Top-K Discovery Metrics
TopKMetricsModule measures the quality and diversity of the highest-reward
samples drawn from the learned forward policy. It repeatedly samples trajectories,
picks the top K rewards, and reports aggregate statistics for each requested
K.
Intuition
- Monitor whether the forward policy can surface high-reward terminals by
sampling a large batch, exponentiating log rewards, and keeping the best
kentries per evaluation run. - The diversity statistic highlights mode collapse: a low value with high reward means the policy keeps finding the same solution; a rising diversity with stable reward signals broader coverage.

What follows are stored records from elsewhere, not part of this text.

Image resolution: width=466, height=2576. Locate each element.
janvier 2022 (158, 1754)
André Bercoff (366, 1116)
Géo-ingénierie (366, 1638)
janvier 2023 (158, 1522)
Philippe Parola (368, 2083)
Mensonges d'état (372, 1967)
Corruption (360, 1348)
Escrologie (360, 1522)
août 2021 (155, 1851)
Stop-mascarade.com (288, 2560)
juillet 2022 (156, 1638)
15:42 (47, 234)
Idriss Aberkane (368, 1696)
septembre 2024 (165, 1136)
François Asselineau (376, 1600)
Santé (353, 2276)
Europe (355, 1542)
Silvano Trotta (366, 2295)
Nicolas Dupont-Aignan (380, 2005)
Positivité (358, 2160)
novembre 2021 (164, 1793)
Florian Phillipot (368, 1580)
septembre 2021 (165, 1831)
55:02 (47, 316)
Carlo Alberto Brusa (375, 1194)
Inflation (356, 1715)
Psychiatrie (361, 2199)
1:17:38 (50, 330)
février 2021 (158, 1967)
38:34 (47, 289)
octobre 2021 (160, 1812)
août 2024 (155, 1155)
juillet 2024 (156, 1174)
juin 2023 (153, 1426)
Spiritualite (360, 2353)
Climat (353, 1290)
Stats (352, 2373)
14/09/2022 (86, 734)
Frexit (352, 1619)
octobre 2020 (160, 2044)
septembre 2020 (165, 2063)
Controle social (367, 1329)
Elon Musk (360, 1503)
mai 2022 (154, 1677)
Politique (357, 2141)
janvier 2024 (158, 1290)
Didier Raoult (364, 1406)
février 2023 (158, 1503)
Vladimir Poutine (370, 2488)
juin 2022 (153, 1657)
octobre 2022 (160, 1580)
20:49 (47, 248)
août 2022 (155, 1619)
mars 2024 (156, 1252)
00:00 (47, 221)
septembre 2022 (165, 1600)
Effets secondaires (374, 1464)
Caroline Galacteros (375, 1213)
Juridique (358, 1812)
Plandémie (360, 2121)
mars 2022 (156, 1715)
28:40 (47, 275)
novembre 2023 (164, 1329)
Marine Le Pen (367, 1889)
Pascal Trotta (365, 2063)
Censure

- Pairing Top-K metrics with ELBO/EUBO inside a
MultiMetricsModulelets you track normalisation accuracy alongside sampling quality. - Choose a fast distance function since the module computes pairwise distances across the top set each time you process new trajectories.
What you get
| Metric key | Meaning |
|---|---|
top_{k}_reward |
Mean reward of the best k samples (rewards are converted to linear scale by exponentiating the logged rewards). |
top_{k}_diversity |
Average pairwise distance between the top k terminal states, measured with distance_fn. |
Configuration
num_traj: number of trajectories to sample each time you callprocess(should be ≥ max(top_k));batch_size: how many trajectories to roll out in paralleltop_k: list of integers (e.g.[10, 50, 100]);distance_fn: callable that measures diversity between two terminal states.
Quick start
Environment requirement: supply a forward policy and distance function so batches of terminal states can be sampled and compared.
import jax
import jax.numpy as jnp
import gfnx
from gfnx.utils.distances import hamming_distance
env = gfnx.HypergridEnvironment(reward_module=gfnx.EasyHypergridRewardModule())
params = env.init(jax.random.PRNGKey(0))
policy_params = {
"forward_num_actions": env.action_space.n,
"backward_num_actions": env.backward_action_space.n,
}
def uniform_forward_policy(rng_key, obs, policy_params):
batch = obs.shape[0]
forward_logits = jnp.zeros((batch, policy_params["forward_num_actions"]), dtype=jnp.float32)
backward_logits = jnp.zeros((batch, policy_params["backward_num_actions"]), dtype=jnp.float32)
info = {"forward_logits": forward_logits, "backward_logits": backward_logits}
return forward_logits, info
def grid_hamming(lhs_state, rhs_state):
return hamming_distance(lhs_state.state, rhs_state.state)
metrics = gfnx.metrics.TopKMetricsModule(
env=env,
fwd_policy_fn=uniform_forward_policy,
num_traj=4096,
batch_size=256,
top_k=[10, 50, 200],
distance_fn=grid_hamming,
)
state = metrics.init(jax.random.PRNGKey(1), metrics.InitArgs())
state = metrics.process(
state,
jax.random.PRNGKey(2),
metrics.ProcessArgs(policy_params=policy_params, env_params=params),
)
report = metrics.get(state)
print(report["top_50_reward"], report["top_50_diversity"])